2015 GSA Annual Meeting in Baltimore, Maryland, USA (1-4 November 2015)

Paper No. 101-6
Presentation Time: 9:25 AM

PLAYA LAKE AND MARGINAL WETLAND SEDIMENTS RECORD OVER 1000 YEARS OF CLIMATE SHIFTS AT LAKE SOLAI, EAST AFRICAN RIFT, KENYA


HOVER, Victoria C., Physical Sciences, Washtenaw Community College, 4800 E. Huron River Drive, Ann Arbor, MI 48105-4800, ASHLEY, Gail M., Earth and Planetary Sciences, Rutgers University, 610 Taylor Road, Piscataway, NJ 08854, GOMAN, Michelle F., Dept of Geography and Global Studies, Sonoma State University, 1801 East Cotati Ave, Rohnert Park, CA 94928, MAHARJAN, Dev, Geoscience, University of Nevada Las Vegas, 4505 S Maryland Pkwy, Las Vegas, NV 89154-4010, OWEN, R. Bernhart, Dept. of Geography, Hong Kong Baptist University, Kowloon Tong, Hong Kong and DELANEY, Jeremy S., Earth & Planetary Sciences/ Chemistry, Rutgers University, 610 Taylor Rd, Busch Campus, Piscataway, NJ 08854, vhover55@gmail.com

Playa lakes associated with perennial wetlands are unusual but important archives of paleoclimatic and environmental changes in semi-arid environments. We present sediment and organic geochemical data from a lake core and a delta-wetland core collected from Lake Solai, a small (<9 km2) shallow (<1 m) playa lake located near the equator in the East African Rift (EAR), Kenya. The lake is situated in a small graben; its watershed (175 km2) is isolated from other EAR lakes. Lake Solai is fed by two perennial spring-fed rivers sourced in the highlands (~2100 m) to the east and south, and by groundwater emerging as springs and seeps from the flanks of the adjacent escarpment. P in the watershed (~700-900 mm/yr) is less than ET on the valley floor (~1800 mm/yr). Irrigation pressure limits surface and groundwater input into the lake and it has dried completely several times in the last 40 years. Recently, water levels have risen (2011-2014) displacing local residents. These lake-level fluctuations are the result of intra-annual-to-decadal climate variations (e.g., ENSO).

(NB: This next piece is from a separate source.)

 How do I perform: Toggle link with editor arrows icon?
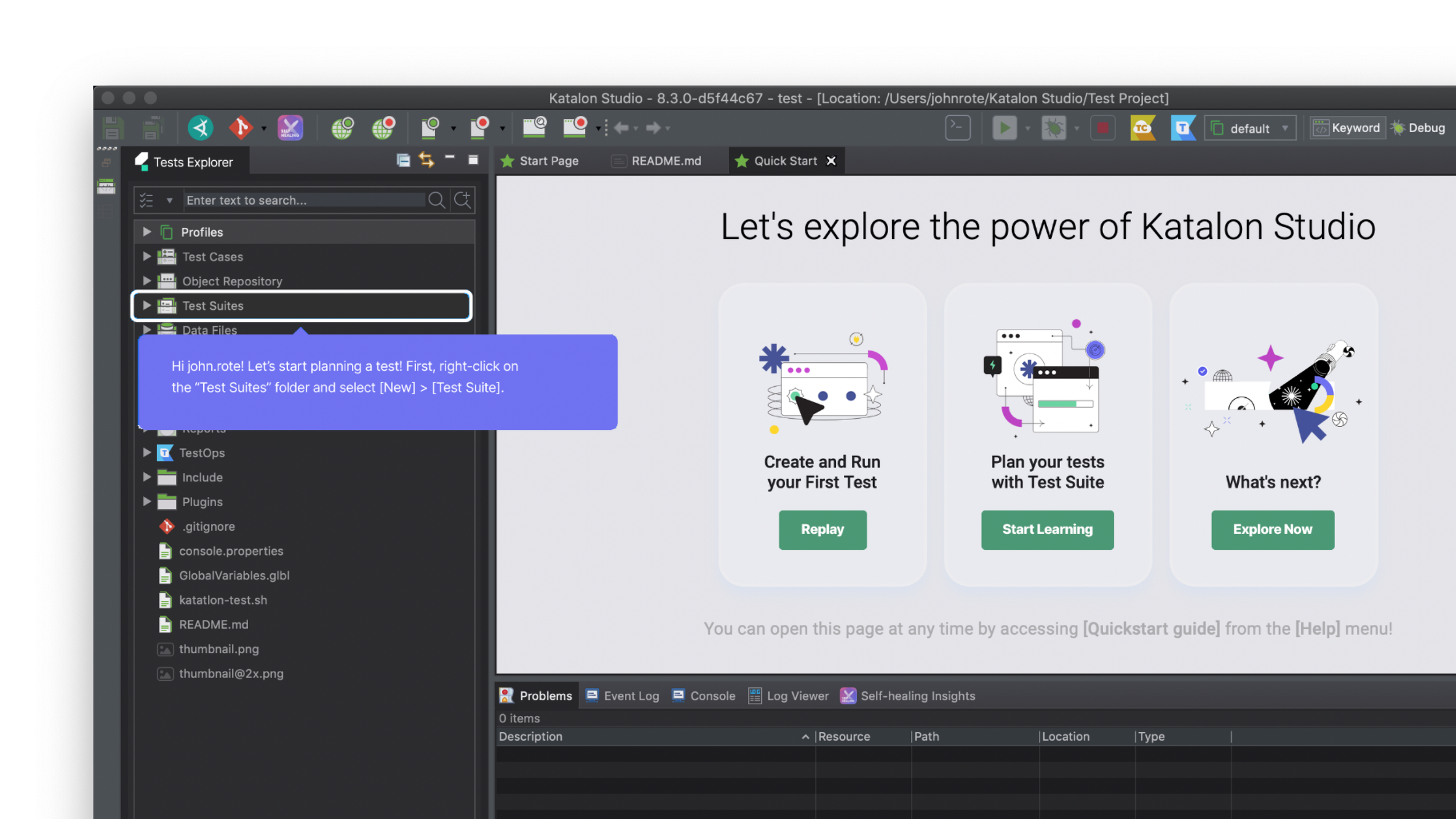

The wetland core is divided based on texture, organic matter (OM) content, and biological proxies. Zone 1 (187-67 cm) consists of OM-poor (<0.5 wt% C) crumbly-textured silty clays, scattered carbonate nodules with δ13C and δ18O consistent with pedogenesis, and interbedded laminated clays, suggesting periodic exposure and flooding of a playa lake. An abrupt change to OM-rich black clays and peaty clays occurs at the start of Zone 2 (67-40 cm) and marks the inception of the wetland at ~ AD 1155. Zone 1 (40-0 cm) is more OM-rich (2-7 wt% C) indicating better wetland development and higher lake levels beginning at ~ AD 1490. The lake core (86 cm) consists of crumbly silts interbedded with laminated silty clays consistent with periodic exposure and flooding events. At 65 cm, an abrupt increase in OM content (~2 wt% C) indicates possible correlation with the onset of wetland formation. Greater proportions of detrital kaolinite and illite clay-minerals (highland source) relative to smectite (rift-valley source) occurs in the wetland and upper lake sediments consistent with greater runoff and erosion of the highlands as a result of wetter conditions. Both the wetland and lake records in this small basin indicate inception of wetter conditions at the start of the Little Ice Age.